A group of fifth graders anxiously await the Habitat and Dwelling Steward Program Station at 2009 Oswego County Conservation Field Days. Salmon River Steward Liz Wolff describes the activity to the students. Photo by Mary Penney, Steward Coordinator, New York Sea Grant.
Thursday, September 29, Salmon River Steward Liz Wolff took part in Conservation Field Days at Selkirk Shores State Park. Conservation Field Days lets kids learn about conservation and environmental science through hands on demonstrations and activities. Oswego County Soil & Water Conservation District did an excellent job coordinating the event as always! The Steward Program has been participating for a number of years, and looks forward to Conservation Field Days each fall.
The theme for the Steward Program this year was "Animal Habitats and Dwellings." Liz created a display board depicting local animal habitats along the shores of riparian and Eastern Lake Ontario. She briefly asked the students to explain the terms "habitat" and "dwelling" and then broke each group of about 20 students into smaller teams. Each team then picked a card with a list of animal characteristics on it. Once the team solved the clues and identified the correct animal, they were given a picture of their animal and a box of materials to create the animal’s dwelling.

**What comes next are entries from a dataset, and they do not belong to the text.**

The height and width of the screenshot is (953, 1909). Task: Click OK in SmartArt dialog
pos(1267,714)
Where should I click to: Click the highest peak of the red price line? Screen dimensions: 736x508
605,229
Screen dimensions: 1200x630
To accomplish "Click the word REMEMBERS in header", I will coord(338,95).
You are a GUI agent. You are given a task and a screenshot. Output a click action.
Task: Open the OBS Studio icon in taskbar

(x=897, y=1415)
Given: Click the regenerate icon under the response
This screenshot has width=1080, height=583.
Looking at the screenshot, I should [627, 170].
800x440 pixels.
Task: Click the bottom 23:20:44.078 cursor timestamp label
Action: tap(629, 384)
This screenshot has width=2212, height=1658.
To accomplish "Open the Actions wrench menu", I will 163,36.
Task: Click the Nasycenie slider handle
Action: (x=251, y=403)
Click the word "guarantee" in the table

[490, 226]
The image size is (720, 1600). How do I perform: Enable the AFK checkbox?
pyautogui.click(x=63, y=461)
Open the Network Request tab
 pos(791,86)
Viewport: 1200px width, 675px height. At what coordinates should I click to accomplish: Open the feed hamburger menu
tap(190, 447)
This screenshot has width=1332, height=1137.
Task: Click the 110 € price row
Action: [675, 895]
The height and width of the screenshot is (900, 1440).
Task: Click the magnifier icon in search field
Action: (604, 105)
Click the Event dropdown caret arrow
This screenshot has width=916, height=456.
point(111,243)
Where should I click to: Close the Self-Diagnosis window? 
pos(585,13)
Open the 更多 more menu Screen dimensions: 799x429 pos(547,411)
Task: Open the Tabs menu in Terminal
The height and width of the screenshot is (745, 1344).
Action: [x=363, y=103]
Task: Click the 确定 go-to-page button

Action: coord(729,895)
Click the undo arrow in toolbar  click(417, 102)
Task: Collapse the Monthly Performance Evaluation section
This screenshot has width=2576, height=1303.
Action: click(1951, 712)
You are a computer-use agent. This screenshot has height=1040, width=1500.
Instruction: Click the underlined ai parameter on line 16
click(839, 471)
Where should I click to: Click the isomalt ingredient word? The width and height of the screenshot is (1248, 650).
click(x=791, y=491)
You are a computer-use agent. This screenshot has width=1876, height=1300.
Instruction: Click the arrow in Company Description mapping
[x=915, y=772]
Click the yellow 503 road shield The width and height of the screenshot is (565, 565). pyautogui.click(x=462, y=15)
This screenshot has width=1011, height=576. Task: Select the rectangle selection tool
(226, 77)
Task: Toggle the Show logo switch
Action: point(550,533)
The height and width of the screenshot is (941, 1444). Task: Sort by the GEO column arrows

"Team Hornet" glues strips of newspaper onto their balloon like a swarm of busy bees. They are building a representation of a hornets' nest. Photo by Mary Penney, Steward Coordinator, New York Sea Grant.
For example, one card described the attributes of a hornet. The hornet box contained a balloon, piece of string, newspaper cut into strips and a glue stick. Once students blew up the balloon, then others glued strips of newspaper around it to represents the "papery" look of a hornets' nest. While the students were working, Liz explained that hornets actually chew up tree bark which mixes with their saliva to create the paper-like appearance of the hive. Once the kids were finished creating their habitats or dwellings, Liz presented them with a photo of the animal in its respective dwelling.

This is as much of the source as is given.